I’m also not denying that Rudd probably wants to be prime minister again.  Who wouldn’t?  Who doesn’t?  Rudd’s ambitions were made clear with his disastrous and embarrassing leadership challenge last year, but having been soundly defeated, there’s no compelling evidence that Rudd is trying to roll the leader any more than the usual background chatter that is around in any party at any time.  There’s always someone who wants to roll the leader at the best of times.  Joe Hockey nominated at the last Liberal spill, so are we really supposed to think he is behind Tony Abbott and not seeking to undermine him with every television appearance?  Really?

Of course Rudd wants to be PM again but so what?  So does every single member of parliament.  Nobody dreams of being Parliamentary Secretary for Trade.  They want the top job.  For no good reason, we have had quite a few stories recently about how people who knew Tony Abbott when he was young thought he might be prime minister one day.  Guess what?  Pick any MP, federal or state, or even a lot of local councillors, and I’ll bet you’ll find people in their past who tell you, “We all reckoned s/he could be prime minister one day.”  It means nothing!

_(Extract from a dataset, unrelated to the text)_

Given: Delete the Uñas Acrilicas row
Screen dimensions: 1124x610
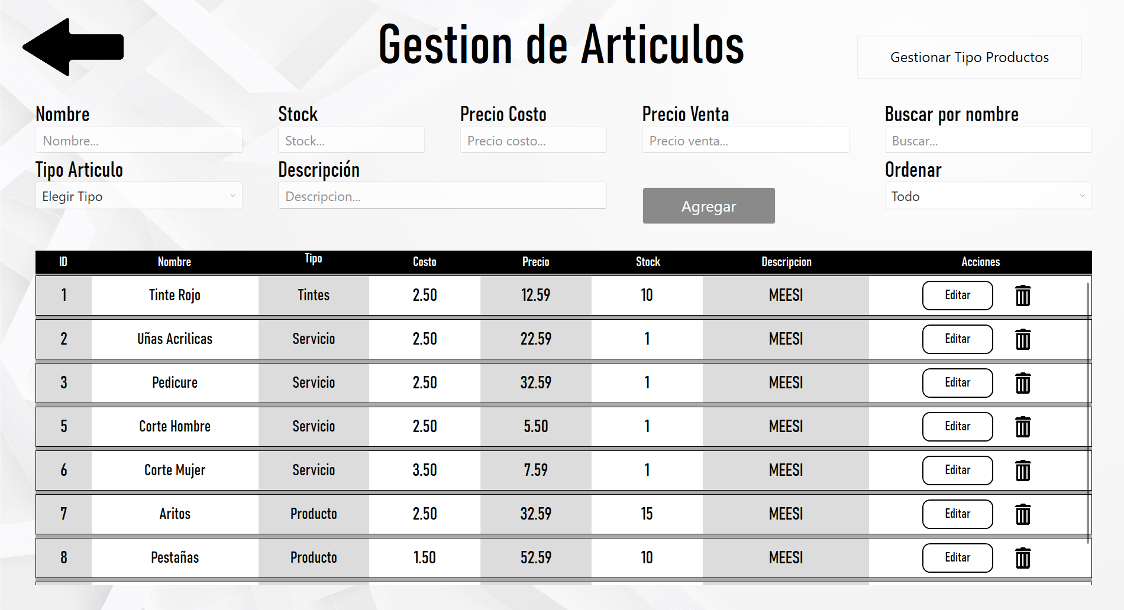Looking at the screenshot, I should pos(1023,339).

It’s not Kevin Rudd’s fault that he can’t leave the house without some journo fresh out of media studies, or an old hand who ought to know better, saying, “Rudd seen with new tie. Leadership challenge imminent?”  It’s not Rudd’s fault that the standard of political journalism is currently on a par with Big Brother.  He was voted out of the house so why hasn’t he gone away?  The reason is because there’s no reason why he should.  I’m not going to repeat his tired line about cold showers but everybody just get a grip.  What I will repeat is my plea for the press to start reporting what is actually happening, not what you think might be happening or would like to happen.


  1. So True, Best line: "Former prime ministers don’t have to just go away simply because reporters in search of an easy story don’t know how to explain it if they don’t."

    If the ALP want to win they should stop fighting about Kevin Rudd. He is very very popular in Queensland and I know that State Govt should have nothing to do with Federal Govt, but that is just not true out in punter land, so if you pit Kevin's popularity against Cambell Newman's unpopularity, has to be votes there and would be silly to toss that out just due to petty leadership rubbish. Surely the ultimate end game for the ALP is to stop the Libs winning power?

    1. State issues may be different from federal but the parties are peas in a pod. Queensland is a lesson to the rest of the country about what can happen when you elect an unknown quantity for the sake of punishing the incumbent. Labor should be embracing every opportunity to remind people of that.

  2. I agree entirely that there is no reason for Mr Rudd to go away, BUT I wish he would work more effectively for the Labor cause. At present, so much of his efforts and appearances seem to be 'look at me 'events. In my opinion all he is doing is cheapening his legacy for no benefit.
    I think howver he denies it - even if he said ' I won't stand and if called I wont serve' MSM still would spin it.